Source information —
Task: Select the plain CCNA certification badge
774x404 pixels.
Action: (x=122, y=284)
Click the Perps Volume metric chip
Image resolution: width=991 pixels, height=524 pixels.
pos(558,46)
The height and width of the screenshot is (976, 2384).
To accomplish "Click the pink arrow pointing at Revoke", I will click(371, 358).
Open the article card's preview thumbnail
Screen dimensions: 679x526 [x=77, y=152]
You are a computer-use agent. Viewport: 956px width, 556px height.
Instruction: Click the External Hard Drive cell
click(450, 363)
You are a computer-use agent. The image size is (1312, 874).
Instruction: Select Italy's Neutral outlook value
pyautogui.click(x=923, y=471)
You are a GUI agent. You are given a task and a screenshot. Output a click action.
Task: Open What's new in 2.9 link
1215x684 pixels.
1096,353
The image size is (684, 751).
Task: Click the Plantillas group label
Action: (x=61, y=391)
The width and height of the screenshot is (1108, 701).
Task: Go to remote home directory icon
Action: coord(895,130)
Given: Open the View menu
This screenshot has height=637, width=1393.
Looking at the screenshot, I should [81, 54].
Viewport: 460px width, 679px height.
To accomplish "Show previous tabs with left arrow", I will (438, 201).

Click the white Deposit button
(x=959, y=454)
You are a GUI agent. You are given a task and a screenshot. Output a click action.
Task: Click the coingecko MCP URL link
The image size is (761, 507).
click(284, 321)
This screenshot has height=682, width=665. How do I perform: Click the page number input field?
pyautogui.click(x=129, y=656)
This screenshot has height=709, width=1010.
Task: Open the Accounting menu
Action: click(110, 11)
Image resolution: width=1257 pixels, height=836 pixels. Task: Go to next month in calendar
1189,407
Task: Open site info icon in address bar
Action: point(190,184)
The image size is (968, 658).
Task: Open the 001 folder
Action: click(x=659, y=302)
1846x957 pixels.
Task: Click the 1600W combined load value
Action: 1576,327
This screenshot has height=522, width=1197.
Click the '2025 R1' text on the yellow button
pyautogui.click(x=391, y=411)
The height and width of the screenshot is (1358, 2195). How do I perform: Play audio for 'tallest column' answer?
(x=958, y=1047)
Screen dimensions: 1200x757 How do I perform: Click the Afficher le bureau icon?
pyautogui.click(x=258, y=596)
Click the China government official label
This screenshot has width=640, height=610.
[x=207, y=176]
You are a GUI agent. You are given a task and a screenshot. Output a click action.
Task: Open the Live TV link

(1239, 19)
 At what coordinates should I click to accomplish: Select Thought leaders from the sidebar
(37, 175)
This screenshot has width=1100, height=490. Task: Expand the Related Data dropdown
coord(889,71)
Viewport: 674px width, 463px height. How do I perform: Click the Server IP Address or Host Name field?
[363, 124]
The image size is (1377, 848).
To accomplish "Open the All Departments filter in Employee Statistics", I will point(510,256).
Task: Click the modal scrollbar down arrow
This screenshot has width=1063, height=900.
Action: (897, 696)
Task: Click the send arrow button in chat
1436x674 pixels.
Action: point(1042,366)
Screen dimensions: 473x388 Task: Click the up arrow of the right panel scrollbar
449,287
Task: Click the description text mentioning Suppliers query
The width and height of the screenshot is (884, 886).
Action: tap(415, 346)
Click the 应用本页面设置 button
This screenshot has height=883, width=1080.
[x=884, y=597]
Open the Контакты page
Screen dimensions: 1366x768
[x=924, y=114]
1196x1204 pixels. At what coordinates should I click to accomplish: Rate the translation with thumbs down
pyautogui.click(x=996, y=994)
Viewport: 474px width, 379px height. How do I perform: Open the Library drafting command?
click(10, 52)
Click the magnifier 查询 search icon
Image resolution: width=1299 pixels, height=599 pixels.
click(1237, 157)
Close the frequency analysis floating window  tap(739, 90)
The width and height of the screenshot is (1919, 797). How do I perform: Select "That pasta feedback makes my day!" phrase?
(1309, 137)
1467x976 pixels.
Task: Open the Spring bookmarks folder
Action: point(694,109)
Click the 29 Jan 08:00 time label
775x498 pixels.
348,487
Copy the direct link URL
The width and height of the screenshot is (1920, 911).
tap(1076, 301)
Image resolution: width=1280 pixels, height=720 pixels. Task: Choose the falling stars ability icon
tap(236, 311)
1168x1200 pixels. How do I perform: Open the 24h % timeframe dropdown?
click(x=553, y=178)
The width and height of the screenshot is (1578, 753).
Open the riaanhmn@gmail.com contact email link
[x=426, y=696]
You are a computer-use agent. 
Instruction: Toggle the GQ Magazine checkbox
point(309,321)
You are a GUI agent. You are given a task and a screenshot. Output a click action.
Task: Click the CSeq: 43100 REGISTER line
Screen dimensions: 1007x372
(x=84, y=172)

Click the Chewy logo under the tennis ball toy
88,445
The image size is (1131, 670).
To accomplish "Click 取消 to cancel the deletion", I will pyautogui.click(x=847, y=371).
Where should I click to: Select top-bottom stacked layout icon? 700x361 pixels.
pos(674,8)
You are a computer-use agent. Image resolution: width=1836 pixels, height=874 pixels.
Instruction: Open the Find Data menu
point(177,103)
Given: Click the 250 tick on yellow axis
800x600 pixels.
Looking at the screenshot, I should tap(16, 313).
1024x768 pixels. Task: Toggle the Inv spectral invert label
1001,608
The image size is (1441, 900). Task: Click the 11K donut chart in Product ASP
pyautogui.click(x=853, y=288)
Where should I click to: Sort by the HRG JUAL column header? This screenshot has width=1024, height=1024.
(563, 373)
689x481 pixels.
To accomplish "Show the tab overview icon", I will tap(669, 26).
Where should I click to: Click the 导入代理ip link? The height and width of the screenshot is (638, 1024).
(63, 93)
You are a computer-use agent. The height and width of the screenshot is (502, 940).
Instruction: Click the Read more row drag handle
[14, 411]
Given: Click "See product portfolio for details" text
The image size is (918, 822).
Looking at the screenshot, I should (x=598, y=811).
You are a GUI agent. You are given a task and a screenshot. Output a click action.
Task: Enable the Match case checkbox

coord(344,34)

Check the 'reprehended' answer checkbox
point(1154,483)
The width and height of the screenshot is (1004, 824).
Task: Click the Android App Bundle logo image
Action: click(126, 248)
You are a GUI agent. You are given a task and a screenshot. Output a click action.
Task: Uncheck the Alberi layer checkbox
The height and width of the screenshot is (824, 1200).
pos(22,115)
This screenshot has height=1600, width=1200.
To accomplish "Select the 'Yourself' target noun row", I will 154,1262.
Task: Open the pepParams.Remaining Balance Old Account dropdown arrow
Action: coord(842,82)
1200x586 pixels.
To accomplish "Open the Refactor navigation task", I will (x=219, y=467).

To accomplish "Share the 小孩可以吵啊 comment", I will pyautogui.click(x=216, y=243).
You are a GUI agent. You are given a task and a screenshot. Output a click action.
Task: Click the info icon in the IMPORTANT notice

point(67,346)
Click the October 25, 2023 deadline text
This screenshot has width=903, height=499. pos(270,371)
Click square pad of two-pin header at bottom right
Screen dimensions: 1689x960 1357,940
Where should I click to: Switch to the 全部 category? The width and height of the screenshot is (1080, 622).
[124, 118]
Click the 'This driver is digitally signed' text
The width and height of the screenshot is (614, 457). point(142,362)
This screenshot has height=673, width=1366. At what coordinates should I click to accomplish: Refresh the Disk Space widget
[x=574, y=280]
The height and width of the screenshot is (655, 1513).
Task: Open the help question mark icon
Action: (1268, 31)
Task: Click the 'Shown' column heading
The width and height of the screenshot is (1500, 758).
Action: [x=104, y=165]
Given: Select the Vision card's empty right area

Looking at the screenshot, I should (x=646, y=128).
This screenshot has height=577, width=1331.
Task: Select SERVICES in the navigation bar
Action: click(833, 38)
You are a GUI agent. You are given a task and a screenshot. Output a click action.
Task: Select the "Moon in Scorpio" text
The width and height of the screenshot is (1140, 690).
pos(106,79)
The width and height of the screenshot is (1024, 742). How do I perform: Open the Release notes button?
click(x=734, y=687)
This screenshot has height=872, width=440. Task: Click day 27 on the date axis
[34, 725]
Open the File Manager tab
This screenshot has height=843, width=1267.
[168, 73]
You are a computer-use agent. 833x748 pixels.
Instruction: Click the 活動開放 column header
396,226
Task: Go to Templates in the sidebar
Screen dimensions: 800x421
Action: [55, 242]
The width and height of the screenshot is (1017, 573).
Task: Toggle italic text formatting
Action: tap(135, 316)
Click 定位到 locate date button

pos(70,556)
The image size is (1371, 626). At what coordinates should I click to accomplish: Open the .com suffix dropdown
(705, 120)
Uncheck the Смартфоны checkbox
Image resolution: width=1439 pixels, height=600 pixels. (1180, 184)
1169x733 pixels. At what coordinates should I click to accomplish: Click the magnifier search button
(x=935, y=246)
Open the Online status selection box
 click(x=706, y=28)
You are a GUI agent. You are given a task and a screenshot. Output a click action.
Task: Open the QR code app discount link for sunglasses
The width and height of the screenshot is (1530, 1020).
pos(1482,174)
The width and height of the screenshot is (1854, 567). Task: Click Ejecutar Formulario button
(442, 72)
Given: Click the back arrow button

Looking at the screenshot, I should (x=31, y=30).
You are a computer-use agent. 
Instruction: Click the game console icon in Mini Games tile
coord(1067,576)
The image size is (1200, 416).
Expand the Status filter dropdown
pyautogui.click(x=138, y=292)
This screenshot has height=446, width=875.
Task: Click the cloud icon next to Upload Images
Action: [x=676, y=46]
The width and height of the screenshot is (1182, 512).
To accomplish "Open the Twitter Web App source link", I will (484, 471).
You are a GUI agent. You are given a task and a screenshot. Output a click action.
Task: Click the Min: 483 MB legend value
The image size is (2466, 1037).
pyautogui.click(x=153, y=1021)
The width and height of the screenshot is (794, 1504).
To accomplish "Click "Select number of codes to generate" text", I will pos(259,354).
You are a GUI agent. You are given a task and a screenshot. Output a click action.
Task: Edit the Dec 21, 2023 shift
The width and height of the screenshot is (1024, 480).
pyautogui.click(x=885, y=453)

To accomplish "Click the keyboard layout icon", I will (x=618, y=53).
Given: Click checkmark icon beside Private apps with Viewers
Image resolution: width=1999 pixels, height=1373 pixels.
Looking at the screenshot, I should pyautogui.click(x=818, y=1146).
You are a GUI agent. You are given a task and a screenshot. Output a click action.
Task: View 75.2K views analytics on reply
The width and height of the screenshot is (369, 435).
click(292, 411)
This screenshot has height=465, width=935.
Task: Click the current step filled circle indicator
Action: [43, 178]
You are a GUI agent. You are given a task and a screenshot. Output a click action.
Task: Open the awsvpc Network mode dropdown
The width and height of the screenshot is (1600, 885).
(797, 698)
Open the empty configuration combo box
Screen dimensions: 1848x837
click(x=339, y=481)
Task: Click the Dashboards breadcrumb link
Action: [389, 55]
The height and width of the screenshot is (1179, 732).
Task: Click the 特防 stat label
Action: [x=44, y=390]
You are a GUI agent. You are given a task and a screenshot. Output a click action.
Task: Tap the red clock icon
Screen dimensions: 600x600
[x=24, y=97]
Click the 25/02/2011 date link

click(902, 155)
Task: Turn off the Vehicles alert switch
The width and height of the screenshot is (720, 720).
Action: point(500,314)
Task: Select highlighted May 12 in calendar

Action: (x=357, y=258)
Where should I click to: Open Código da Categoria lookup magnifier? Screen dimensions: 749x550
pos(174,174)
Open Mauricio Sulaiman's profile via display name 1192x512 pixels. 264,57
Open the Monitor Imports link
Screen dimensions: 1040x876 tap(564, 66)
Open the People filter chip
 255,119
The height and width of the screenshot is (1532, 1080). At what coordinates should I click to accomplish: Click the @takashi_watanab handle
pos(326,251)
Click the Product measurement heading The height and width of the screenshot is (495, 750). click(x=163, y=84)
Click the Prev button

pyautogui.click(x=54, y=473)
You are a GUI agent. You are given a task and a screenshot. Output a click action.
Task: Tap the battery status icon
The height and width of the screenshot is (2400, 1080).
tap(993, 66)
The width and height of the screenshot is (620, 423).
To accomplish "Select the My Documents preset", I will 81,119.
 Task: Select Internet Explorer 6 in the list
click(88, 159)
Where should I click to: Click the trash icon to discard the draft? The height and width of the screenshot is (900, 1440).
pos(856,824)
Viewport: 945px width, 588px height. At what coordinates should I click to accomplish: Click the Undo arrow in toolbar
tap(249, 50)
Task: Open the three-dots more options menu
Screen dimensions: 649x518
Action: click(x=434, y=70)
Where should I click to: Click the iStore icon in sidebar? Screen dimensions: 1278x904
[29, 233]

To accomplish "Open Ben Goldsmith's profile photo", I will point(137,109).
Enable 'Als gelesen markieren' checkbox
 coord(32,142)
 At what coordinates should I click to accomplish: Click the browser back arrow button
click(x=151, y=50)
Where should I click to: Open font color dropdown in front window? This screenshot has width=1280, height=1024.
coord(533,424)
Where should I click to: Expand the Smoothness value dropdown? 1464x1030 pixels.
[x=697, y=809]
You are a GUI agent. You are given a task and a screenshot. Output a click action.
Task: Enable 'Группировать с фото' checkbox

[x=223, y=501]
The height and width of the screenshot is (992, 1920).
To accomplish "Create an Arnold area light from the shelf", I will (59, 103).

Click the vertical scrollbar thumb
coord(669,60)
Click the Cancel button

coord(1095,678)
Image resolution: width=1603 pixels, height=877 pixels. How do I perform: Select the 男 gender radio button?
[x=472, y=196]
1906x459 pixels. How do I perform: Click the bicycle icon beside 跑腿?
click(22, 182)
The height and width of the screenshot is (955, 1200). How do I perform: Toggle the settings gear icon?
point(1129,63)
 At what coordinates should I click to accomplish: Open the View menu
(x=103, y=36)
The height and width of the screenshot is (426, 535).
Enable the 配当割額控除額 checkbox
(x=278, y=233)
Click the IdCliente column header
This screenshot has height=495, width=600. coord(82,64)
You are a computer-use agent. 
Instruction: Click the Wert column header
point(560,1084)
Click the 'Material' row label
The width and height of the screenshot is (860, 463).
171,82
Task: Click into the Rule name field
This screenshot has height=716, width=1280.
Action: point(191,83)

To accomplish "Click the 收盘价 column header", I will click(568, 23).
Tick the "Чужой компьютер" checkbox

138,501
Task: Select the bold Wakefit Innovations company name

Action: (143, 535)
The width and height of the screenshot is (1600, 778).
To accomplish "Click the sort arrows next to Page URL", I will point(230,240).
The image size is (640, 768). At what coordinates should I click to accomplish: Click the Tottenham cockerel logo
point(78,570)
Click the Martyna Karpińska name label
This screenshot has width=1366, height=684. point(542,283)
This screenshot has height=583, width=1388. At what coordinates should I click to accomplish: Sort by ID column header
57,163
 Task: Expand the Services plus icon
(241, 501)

Try it — Your reply should be one number: the count of lines above that hold the word "profile".

Answer space — 2